What needs to be done =
Switch "Sitemap" to "Site Map" wherever it shows up in these lines, and keep everything else the same. Leave out the pictures.

[Text and item location lines]
----
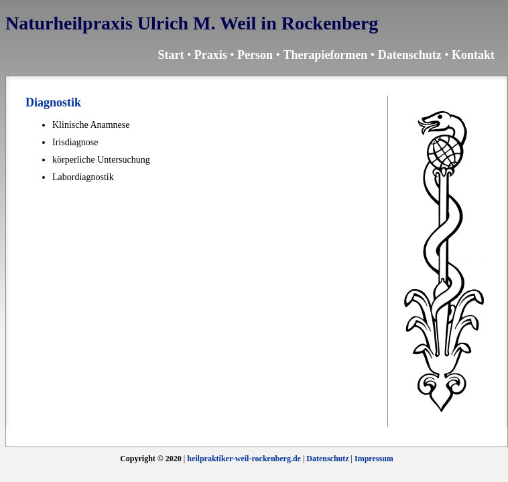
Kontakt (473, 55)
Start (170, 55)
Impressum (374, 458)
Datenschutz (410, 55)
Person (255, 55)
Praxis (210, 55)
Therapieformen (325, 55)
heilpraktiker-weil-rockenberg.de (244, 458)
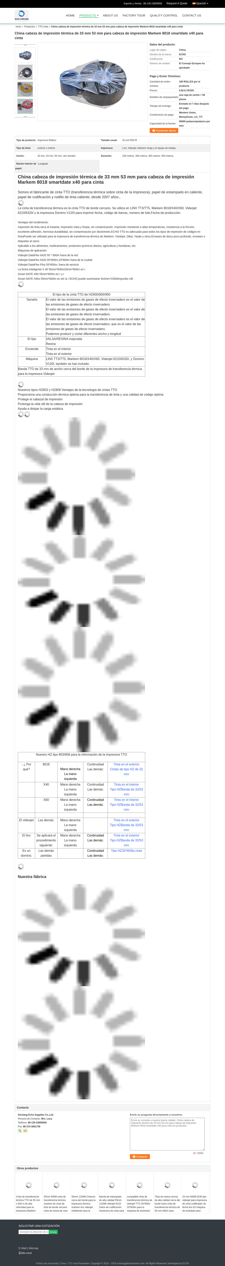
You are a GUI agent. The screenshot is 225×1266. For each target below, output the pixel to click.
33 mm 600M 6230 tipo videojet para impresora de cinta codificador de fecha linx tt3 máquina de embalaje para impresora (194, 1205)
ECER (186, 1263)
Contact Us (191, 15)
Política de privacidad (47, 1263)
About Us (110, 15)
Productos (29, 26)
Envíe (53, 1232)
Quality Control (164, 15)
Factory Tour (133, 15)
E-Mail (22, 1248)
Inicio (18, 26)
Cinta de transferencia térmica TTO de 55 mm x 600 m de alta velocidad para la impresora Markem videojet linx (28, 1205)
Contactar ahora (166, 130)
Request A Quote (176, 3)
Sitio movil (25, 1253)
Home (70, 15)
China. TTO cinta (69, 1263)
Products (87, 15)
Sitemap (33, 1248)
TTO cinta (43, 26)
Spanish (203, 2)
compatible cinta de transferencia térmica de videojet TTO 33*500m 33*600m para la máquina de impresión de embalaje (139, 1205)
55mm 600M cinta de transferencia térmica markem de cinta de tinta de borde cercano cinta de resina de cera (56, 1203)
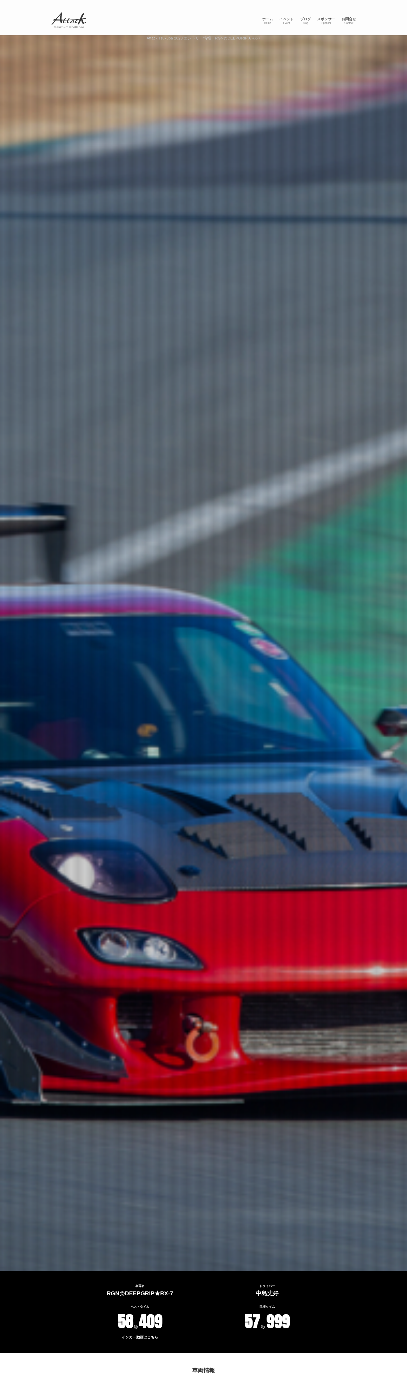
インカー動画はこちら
----
Full solution =
Kontakt (473, 55)
Start (170, 55)
Impressum (374, 458)
Datenschutz (410, 55)
Person (255, 55)
Praxis (210, 55)
Therapieformen (325, 55)
heilpraktiker-weil-rockenberg.de (244, 458)
You are a GUI agent. The screenshot is 225×1266. For each target below, output the pixel to click.
33 mm 600M 6230 tipo videojet para impresora de cinta codificador de fecha linx tt3 máquina de embalaje para impresora (194, 1205)
ECER (186, 1263)
Contact Us (191, 15)
Política de privacidad (47, 1263)
About Us (110, 15)
Productos (29, 26)
Envíe (53, 1232)
Quality Control (164, 15)
Factory Tour (133, 15)
E-Mail (22, 1248)
Inicio (18, 26)
Cinta de transferencia térmica TTO de 55 mm x 600 m de alta velocidad para la impresora Markem videojet linx (28, 1205)
Contactar ahora (166, 130)
Request A Quote (176, 3)
Sitio movil (25, 1253)
Home (70, 15)
China. TTO cinta (69, 1263)
Products (87, 15)
Site Map (33, 1248)
TTO cinta (43, 26)
Spanish (203, 2)
compatible cinta de transferencia térmica de videojet TTO 33*500m 33*600m para la máquina de impresión de embalaje (139, 1205)
55mm 600M cinta de transferencia térmica markem de cinta de tinta de borde cercano cinta de resina de cera (56, 1203)
インカー動画はこちら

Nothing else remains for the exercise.